> _DATA RECORDS_:

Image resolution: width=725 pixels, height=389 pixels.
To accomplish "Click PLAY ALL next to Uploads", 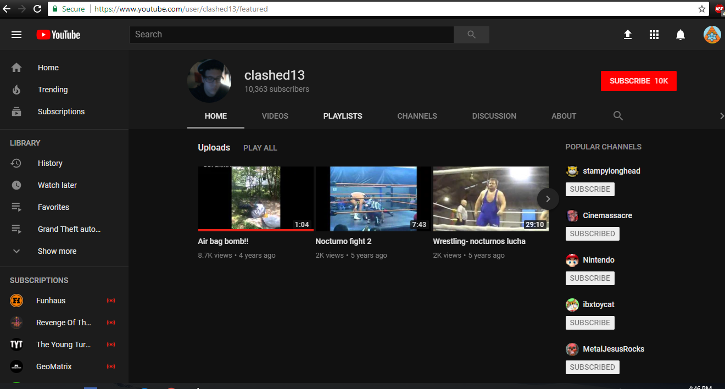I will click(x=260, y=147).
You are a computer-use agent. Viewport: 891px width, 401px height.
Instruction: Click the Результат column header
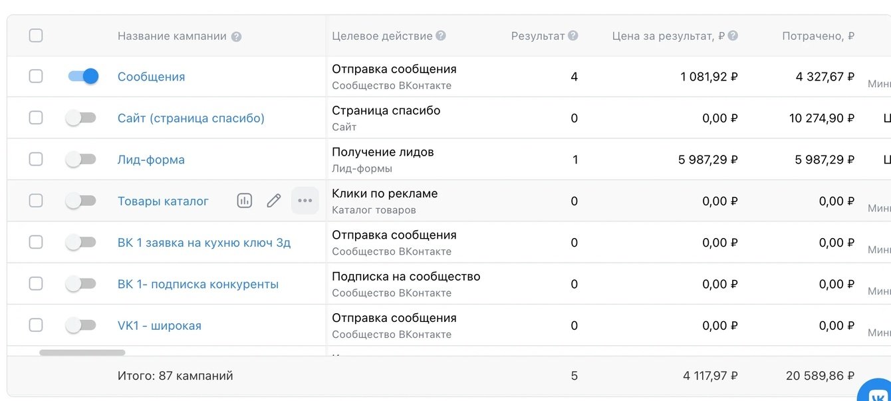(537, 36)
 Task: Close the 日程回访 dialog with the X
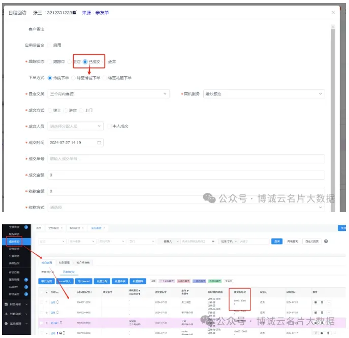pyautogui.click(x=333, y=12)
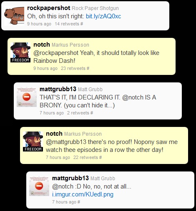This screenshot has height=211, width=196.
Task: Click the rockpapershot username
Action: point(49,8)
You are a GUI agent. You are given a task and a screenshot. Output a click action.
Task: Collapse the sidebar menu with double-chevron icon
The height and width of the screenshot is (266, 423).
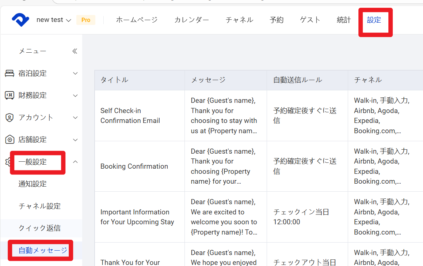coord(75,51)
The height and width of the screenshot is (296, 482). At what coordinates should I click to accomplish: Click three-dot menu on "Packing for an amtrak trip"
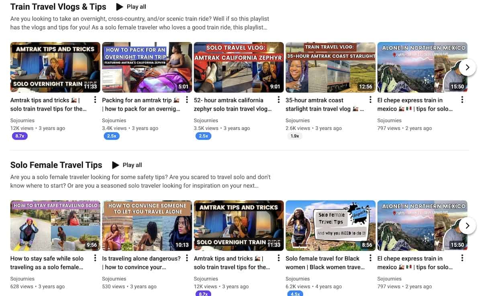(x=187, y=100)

> _WHAT YOU ARE ASKED TO DO_: Your answer must be the lines above from the one holding "Instruction: Click the" up to and including the one holding "Task: Collapse the", exact and with no pictures.

> _EXERCISE SOLUTION_:
Instruction: Click the Результат column header
(537, 36)
 Task: Close the 日程回访 dialog with the X
pyautogui.click(x=333, y=12)
This screenshot has height=211, width=196.
Task: Click the rockpapershot username
Action: point(49,8)
You are a GUI agent. You are given a task and a screenshot. Output a click action.
Task: Collapse the sidebar menu with double-chevron icon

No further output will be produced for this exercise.